The RINO hunt undertaken by the Tea Party against men and women who place loyalty to their nation ahead of loyalty to a simplistic agenda, and the effect that it has had in hardening the positions of men and women who previously worked across the aisle for the good of the American people, demonstrates this conflict and its danger.

Modern conservatism began as an intellectual counterargument to the liberalism of the New Deal era and was valuable as a means of reflection and debate precisely because liberalism had failed to answer all of our challenges. Alas, conservatives in the twenty-first century have rejected their own academic roots, replacing education and knowledge with soundbite slogans and chants for things that activists rarely comprehend even to the extent that they are true, like the Laffer Curve fundamentals of supply-side economics. Those who learn are "elitists;" those who question as "liberals."
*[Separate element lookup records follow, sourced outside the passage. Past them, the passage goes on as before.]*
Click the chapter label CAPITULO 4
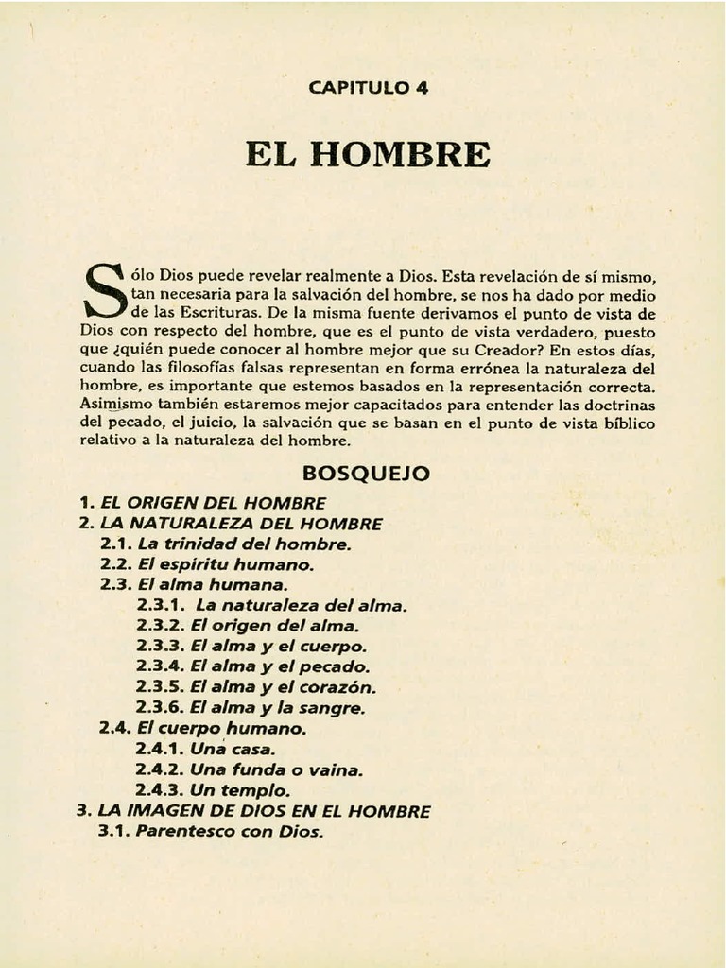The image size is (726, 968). (369, 89)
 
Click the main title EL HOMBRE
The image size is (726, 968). (369, 153)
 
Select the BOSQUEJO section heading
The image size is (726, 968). (367, 473)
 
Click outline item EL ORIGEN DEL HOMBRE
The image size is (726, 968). (213, 503)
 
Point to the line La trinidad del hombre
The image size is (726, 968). (244, 544)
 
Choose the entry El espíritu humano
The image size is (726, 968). (238, 564)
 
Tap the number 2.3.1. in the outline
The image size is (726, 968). (161, 606)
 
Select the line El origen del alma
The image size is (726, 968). (274, 626)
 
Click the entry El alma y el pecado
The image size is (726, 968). (280, 667)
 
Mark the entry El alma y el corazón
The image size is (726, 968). (283, 687)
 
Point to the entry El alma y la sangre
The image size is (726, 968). (277, 708)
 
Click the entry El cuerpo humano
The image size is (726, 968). (221, 729)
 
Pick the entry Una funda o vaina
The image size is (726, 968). (276, 769)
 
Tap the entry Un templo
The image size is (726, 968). (240, 790)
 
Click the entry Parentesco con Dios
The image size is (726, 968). (230, 833)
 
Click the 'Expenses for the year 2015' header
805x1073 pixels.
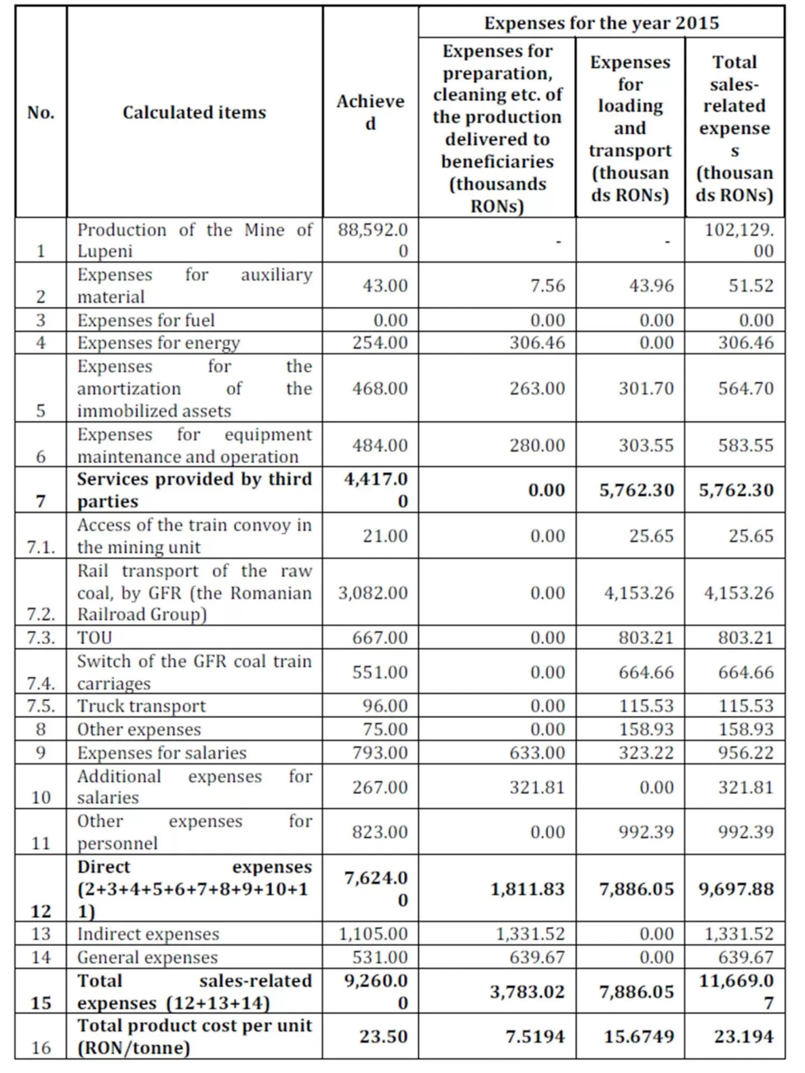[x=601, y=23]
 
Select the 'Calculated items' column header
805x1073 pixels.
[x=194, y=112]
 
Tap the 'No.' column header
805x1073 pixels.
[x=41, y=112]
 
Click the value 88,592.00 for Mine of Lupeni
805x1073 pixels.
[x=373, y=240]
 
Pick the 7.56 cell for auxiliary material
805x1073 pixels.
[x=548, y=286]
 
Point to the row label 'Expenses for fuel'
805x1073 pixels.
[x=146, y=320]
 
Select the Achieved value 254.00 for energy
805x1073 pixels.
[x=380, y=343]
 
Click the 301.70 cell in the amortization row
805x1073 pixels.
[x=646, y=388]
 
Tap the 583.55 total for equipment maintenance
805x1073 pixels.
[x=746, y=445]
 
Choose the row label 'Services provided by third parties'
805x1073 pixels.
[x=194, y=490]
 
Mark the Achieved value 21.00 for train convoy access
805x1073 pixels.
[x=385, y=536]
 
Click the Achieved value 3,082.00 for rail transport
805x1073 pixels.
[x=373, y=593]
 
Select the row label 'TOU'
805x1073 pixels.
[x=94, y=638]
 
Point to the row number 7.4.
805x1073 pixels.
[x=41, y=683]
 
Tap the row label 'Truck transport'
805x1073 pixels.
[x=141, y=706]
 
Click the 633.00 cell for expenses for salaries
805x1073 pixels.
[x=537, y=753]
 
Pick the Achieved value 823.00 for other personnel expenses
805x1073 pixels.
[x=380, y=832]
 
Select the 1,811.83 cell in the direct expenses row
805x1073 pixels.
[x=528, y=889]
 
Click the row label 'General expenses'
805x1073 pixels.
[x=147, y=957]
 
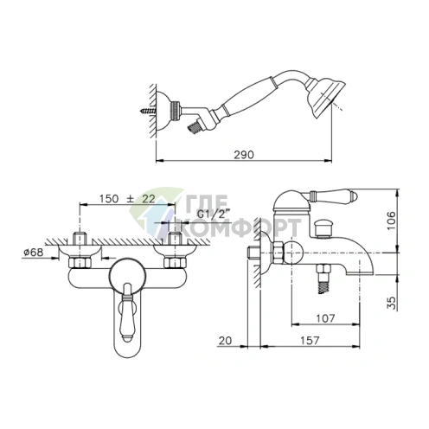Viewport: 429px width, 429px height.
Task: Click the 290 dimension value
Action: [x=244, y=155]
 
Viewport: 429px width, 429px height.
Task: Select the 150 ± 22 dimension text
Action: [x=127, y=199]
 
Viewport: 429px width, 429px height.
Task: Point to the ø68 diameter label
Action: [x=34, y=252]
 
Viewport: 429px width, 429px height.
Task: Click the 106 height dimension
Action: [x=391, y=221]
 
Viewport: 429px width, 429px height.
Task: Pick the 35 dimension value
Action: [x=391, y=303]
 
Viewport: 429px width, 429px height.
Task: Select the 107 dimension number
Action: [x=326, y=318]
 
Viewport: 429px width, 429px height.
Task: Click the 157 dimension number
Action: [x=310, y=340]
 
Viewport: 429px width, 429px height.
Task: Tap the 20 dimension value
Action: [x=225, y=341]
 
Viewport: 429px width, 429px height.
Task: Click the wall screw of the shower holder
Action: [x=148, y=111]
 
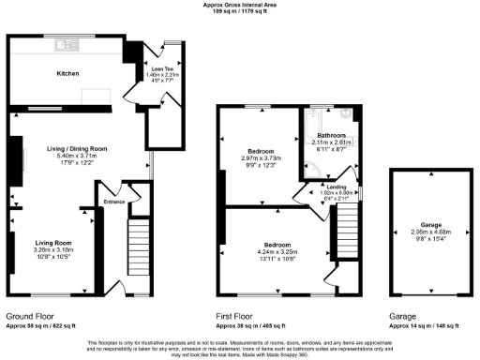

This turn of events is extremely unfortunate for the American people, because no single agenda or ideology can actually address all of the problems that we face. Everyone pulling in different directions but having to nonetheless reach agreement is how we move the country forward. Sitting down and refusing the move is a marker only for stagnation.

But even that is the best-case scenario, because there is another downside for Party purity, one that was hinted in Delaware and will only become more apparent over time: the majority of people do not believe any one ideology. Purifying the Republican Party of its RINOs may motivate the activists at the Tea Party rallies to fervor and excitement, but it will also exclude those who find the groupthink mentality of Party loyalty anathema to American freedom.

Reagan understood this; hence, the "big tent." Today, that tent is shrinking, and only a very specific sort of person is welcome. Republican leaders may revel in the discipline with which they can enact an ideological agenda when they come to power, while their Democratic colleagues struggle to tally votes, but the problem with dividing the population into "us" and "them" is that there are never as many of "us" as there are of "them."

As time passes, Republican leaders who stoked the anger and sparked the RINO hunt will find themselves increasingly subjected to unyielding scrutiny by activists and rally-goers who believe that the soundbites are all that there is. Like Speaker Boehner, they will then face a choice: be purged as RINOs or run on platforms that are so untenable to the American people that they are forever locked out of power by their own power bases.

It's hard to win in the Republican Party where Reagan himself would be a RINO.